Planning is important, but improvising is essential! See how the art of improv comedy can improve how you handle changes in your business with our guest speaker, Motivational Improviser Avish Parashar! Through his deft improvisational techniques and stories, Avish shares the importance of open-mindedness in communication through the simple phrase, “yes, and." 

Improvisation is the ability to react to sudden change, those “ding moments," a term Avish coined with his prop bell. These changes can happen at any time in our day-to-day lives. In business, this can be staffing issues, supply chains, shifting economics, and more! The problem with changes like these is we get stuck thinking informationally instead of improvisationally. We try to have a plan and stick to it, even when unforeseen challenges arise.  

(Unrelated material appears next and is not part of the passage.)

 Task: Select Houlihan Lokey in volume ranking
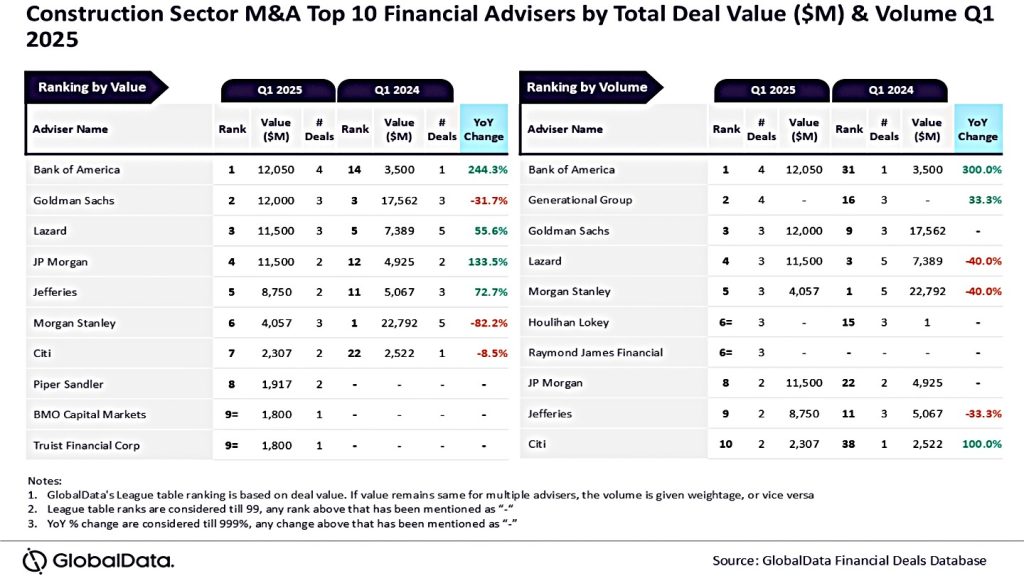pyautogui.click(x=568, y=322)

We see this example in Avish's exercise, “The Alphabet Story." In this exercise, he takes a suggestion of a place. He then creates a story on that premise, starting each sentence with a consecutive alphabet letter. Even though he has an idea of the direction to take when the story begins, the changing letters of each sentence make it difficult for him to stay on track. He must inevitably be creative and change his planned story to fit the rules. It's not until he takes the story one sentence at a time with an adaptive mindset that the exercise becomes interesting and genuinely creative. 

When faced with sudden change, we tend to default to our certainty & comfort zone, our “yes, but" moments. Defaulting our sense of control and certainty means keeping the status quo but hindering honest and open communication, creating conflict and pressure. But maintaining the status quo isn't enough to stay relevant in a constantly changing world. It becomes a vicious cycle of remaining stagnant in the face of change and then playing catch-up with the rest of the world. 

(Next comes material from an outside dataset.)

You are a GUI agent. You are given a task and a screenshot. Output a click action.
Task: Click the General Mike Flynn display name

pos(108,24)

The purpose of being able to say “yes, and" is to find the heart of the issue at hand. Usually, when there is a conflict between two people, there is something deeper causing the struggle than the matter at hand. Instead of saying “but," “and" opens us up to collaborate and dig into the motives behind our thoughts. It all starts with two simple words.

Learning to confidently say “yes, and" in times of change is not an overnight process. Like in Avish's “The Alphabet Story" exercise, it begins with saying “yes, and" to the situation in front of you. Taking a massive step into this mindset can be overwhelming. Avish's guide for taking it one step at a time is “act, analyze, and adjust." Take action, see what happens, make an adjustment, and repeat!